***** Given entries

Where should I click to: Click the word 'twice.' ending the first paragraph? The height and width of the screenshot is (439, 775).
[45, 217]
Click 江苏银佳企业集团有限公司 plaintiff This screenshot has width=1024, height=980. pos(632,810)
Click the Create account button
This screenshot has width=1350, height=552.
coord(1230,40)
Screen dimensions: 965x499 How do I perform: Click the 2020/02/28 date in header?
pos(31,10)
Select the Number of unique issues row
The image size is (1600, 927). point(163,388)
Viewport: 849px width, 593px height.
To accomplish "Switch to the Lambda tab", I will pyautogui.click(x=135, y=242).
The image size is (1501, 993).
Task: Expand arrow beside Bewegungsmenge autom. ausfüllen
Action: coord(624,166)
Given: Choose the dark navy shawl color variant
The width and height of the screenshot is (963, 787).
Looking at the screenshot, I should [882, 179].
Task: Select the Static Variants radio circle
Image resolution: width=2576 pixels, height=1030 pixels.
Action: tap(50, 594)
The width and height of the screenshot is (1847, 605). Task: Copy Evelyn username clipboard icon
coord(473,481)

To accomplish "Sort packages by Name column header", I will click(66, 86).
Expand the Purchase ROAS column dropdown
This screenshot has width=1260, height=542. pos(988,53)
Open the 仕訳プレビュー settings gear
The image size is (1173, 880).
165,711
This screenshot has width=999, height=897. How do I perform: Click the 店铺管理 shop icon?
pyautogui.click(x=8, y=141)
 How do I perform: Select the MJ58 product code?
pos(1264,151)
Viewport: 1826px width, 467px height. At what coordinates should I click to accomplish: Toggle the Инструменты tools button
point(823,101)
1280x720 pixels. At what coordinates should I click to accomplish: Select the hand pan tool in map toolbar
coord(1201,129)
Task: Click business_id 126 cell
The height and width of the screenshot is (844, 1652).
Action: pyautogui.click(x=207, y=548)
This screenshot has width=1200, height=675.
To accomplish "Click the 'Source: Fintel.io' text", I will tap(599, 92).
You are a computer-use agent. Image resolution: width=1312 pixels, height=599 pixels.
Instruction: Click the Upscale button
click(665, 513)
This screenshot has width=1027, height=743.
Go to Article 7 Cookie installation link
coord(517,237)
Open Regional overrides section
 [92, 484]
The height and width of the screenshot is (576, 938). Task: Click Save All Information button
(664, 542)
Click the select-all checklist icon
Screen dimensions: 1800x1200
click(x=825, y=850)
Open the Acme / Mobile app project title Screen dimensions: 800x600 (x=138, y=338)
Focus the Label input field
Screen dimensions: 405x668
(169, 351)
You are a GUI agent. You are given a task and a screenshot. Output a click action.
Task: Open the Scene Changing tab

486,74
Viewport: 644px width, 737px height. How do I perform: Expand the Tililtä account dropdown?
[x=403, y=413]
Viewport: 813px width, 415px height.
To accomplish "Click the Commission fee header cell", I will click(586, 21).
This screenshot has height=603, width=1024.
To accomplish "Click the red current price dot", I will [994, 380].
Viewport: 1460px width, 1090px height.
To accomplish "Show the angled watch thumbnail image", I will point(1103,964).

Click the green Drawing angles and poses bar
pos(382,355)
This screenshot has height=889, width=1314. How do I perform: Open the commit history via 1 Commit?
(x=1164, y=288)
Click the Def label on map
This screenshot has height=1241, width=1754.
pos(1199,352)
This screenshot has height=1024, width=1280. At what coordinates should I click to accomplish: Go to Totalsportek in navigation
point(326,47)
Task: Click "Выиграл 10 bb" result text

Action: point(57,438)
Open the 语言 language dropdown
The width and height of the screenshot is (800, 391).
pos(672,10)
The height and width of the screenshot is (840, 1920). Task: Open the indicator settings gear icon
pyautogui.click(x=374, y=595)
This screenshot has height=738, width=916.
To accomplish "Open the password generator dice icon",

**********

- [Exercise directions]
Each line of the entries where the string "agent" occurs should be shown.

- [Exercise solution]
You are a computer-use agent. Image resolution: width=1312 pixels, height=599 pixels.
You are a GUI agent. You are given a task and a screenshot. Output a click action.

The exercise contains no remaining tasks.